Karen and John Huff School Chair Donald Webster has named Kostas Konstantinidis the Maulding Faculty Fellow in the School of Civil and Environmental Engineering.
The appointment reflects Konstantinidis’ prolific research efforts in environmental microbiology and its intersections with engineering, genomics and computational biology.
“The Maulding Faculty Fellowship will allow me to continue a highly productive research program and take risks when new opportunities arise,” said Konstantinidis, who has been the Carlton S. Wilder Associate Professor and was promoted this year to full professor. He said the resources from such an endowed position allow him to take risks that open up productive new areas of inquiry.

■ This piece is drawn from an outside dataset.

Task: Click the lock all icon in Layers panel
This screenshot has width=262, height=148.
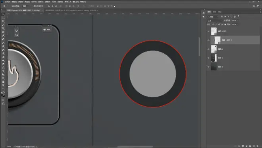Action: coord(225,24)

“These discretionary funds allowed me and my collaborators at Emory University to explore new ideas and opportunities in the role of the environment in shaping the human microbiome and health during the last three years, which has resulted in two new collaborative National Institutes of Health grants,” he said.
Konstantinidis said he also intends “to support students’ and post-doctoral scholars’ participation in national and international conferences where they can present their work, which strongly enriches students’ experience and networking.”
The Maulding family endowment provides funding to support the School at the chair’s discretion.
Konstantinidis joined the Georgia Tech faculty in 2007 and has become a leading researcher broadening our understanding of the genetic and metabolic diversity of the smallest organisms on the planet. He also works to design new biotechnological applications of the planet’s microbiome to clean up environmental pollutants and assess water quality.